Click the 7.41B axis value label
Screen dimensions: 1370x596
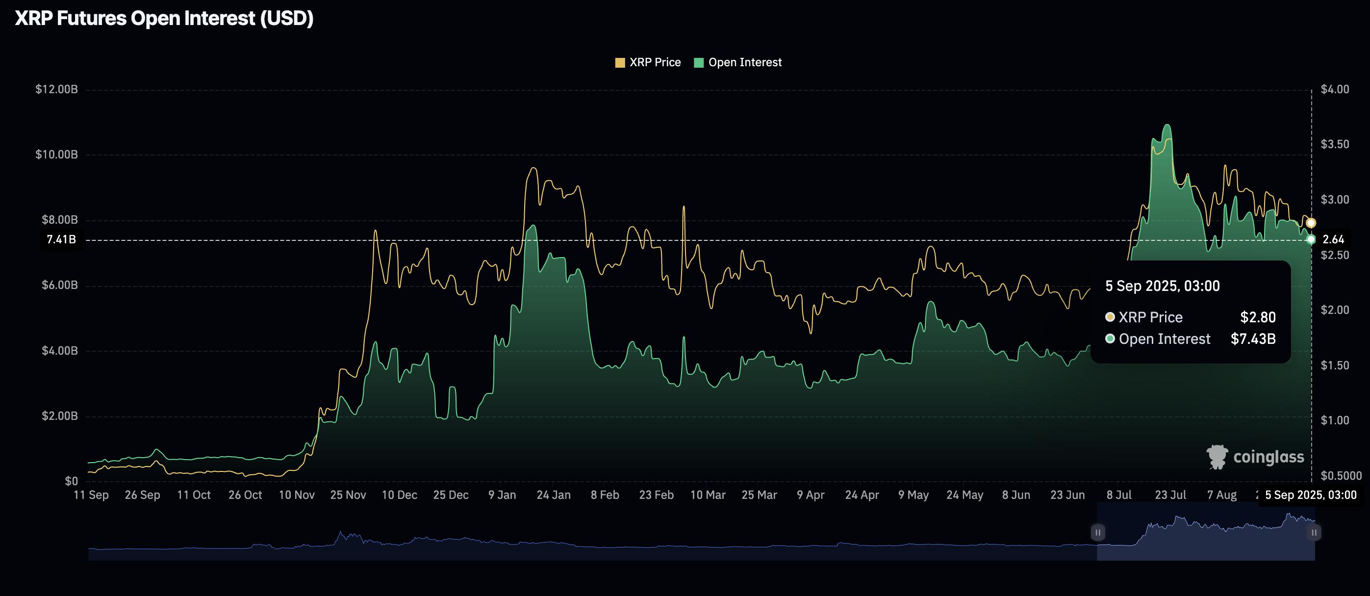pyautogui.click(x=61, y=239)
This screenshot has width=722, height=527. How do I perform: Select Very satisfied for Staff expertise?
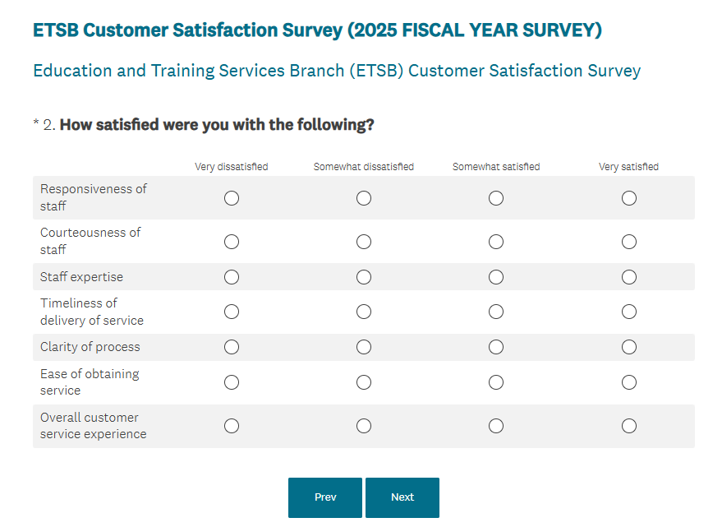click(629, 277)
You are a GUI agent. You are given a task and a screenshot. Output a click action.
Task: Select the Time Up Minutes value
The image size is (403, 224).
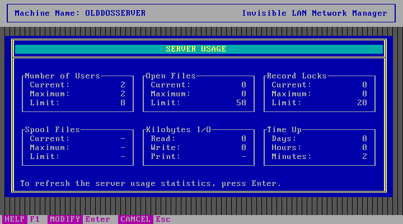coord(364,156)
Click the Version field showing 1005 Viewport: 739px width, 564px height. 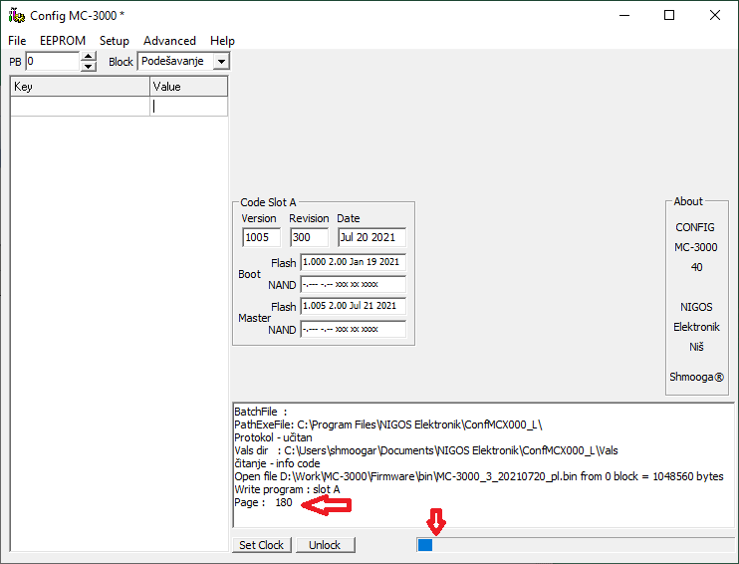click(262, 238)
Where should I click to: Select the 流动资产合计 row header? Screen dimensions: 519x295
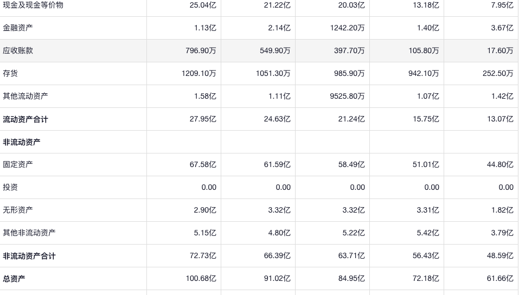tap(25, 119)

> Exercise: How many lines in the listing above contain the string "dimensions", with case counting? Give only the number.

> Full output: 2